## PROBLEM REQUIREMENTS
Could you present these items as a numbered list, leaving out any blank lines?

## THE DATA
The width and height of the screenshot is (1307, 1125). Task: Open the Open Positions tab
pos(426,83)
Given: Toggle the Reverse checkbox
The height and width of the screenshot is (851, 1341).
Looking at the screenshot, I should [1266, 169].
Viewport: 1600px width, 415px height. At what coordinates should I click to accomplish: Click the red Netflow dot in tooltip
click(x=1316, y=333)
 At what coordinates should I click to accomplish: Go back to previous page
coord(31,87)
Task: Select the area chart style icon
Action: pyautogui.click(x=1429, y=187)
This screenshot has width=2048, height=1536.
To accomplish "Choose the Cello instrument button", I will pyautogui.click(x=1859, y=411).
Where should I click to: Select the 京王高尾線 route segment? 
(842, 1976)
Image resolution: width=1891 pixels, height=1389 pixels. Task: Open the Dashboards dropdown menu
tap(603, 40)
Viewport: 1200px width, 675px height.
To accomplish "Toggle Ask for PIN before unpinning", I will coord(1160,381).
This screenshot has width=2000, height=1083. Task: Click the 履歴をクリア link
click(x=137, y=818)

## SOLUTION TO THIS PROBLEM
1. The width and height of the screenshot is (1307, 1125). Task: Open the Open Positions tab
2. pos(426,83)
3. Given: Toggle the Reverse checkbox
4. The height and width of the screenshot is (851, 1341).
5. Looking at the screenshot, I should [1266, 169].
6. Viewport: 1600px width, 415px height. At what coordinates should I click to accomplish: Click the red Netflow dot in tooltip
7. click(x=1316, y=333)
8.  At what coordinates should I click to accomplish: Go back to previous page
9. coord(31,87)
10. Task: Select the area chart style icon
11. Action: pyautogui.click(x=1429, y=187)
12. This screenshot has width=2048, height=1536.
13. To accomplish "Choose the Cello instrument button", I will pyautogui.click(x=1859, y=411).
14. Where should I click to: Select the 京王高尾線 route segment? 
15. (842, 1976)
16. Image resolution: width=1891 pixels, height=1389 pixels. Task: Open the Dashboards dropdown menu
17. tap(603, 40)
18. Viewport: 1200px width, 675px height.
19. To accomplish "Toggle Ask for PIN before unpinning", I will coord(1160,381).
20. This screenshot has width=2000, height=1083. Task: Click the 履歴をクリア link
21. click(x=137, y=818)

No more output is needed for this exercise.